→ **EXERCISE**:
Pictures are to be dropped, and only the lines from the one containing "Given: Jump to last page with double arrow" through the end of the data below are to be reproduced as written.

→ **DATASET CONTENT**:
- - -

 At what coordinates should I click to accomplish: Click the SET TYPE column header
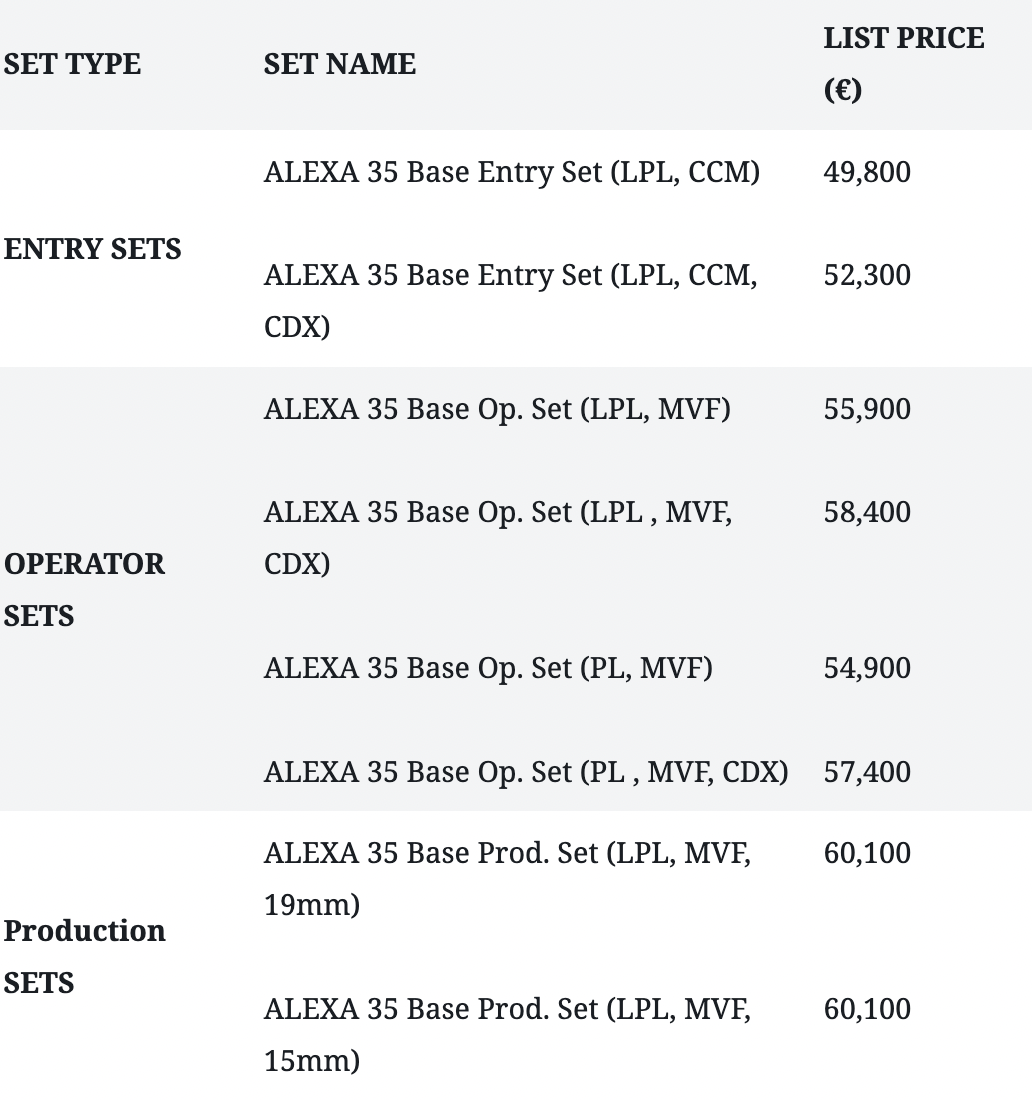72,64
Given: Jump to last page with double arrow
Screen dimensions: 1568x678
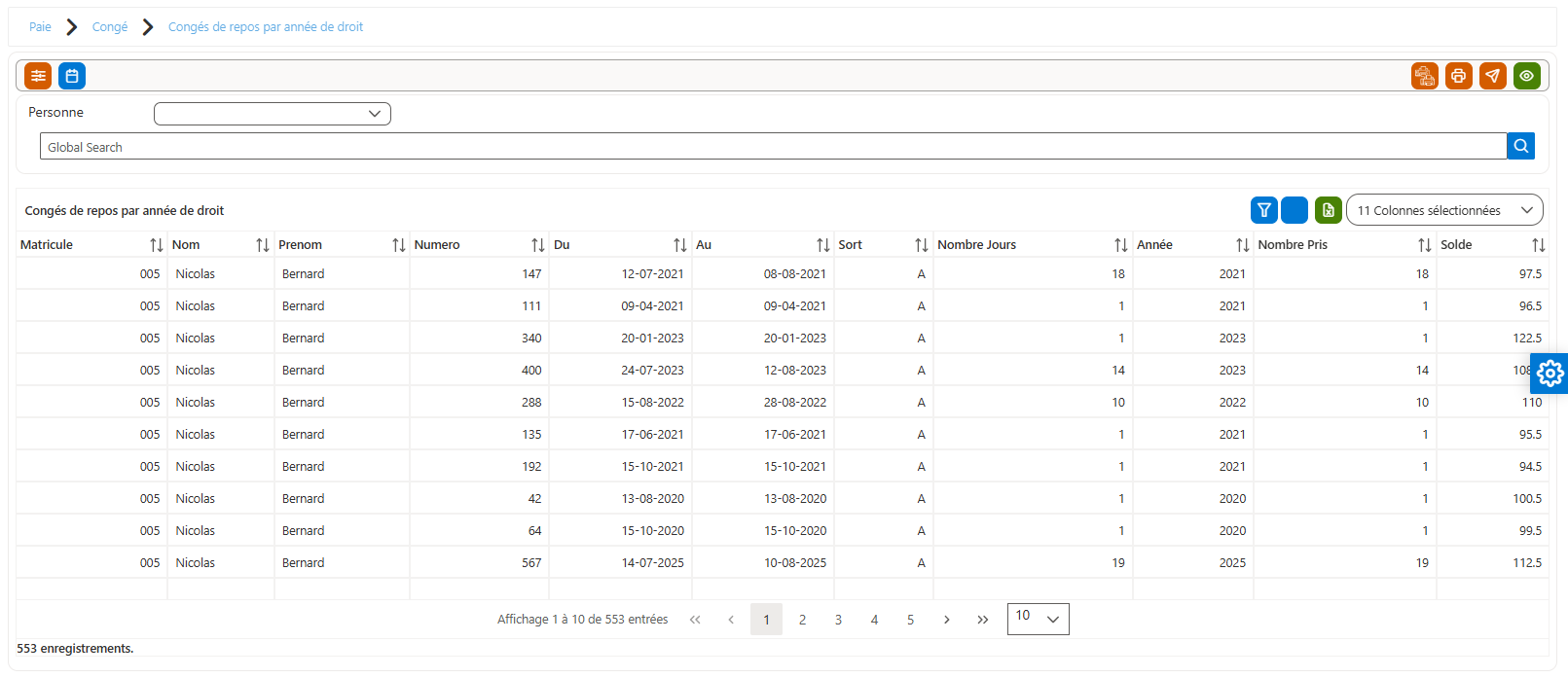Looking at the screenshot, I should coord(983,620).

- - -

→ **ANSWER TO THE PROBLEM**:
Given: Jump to last page with double arrow
Screen dimensions: 1568x678
Looking at the screenshot, I should coord(983,620).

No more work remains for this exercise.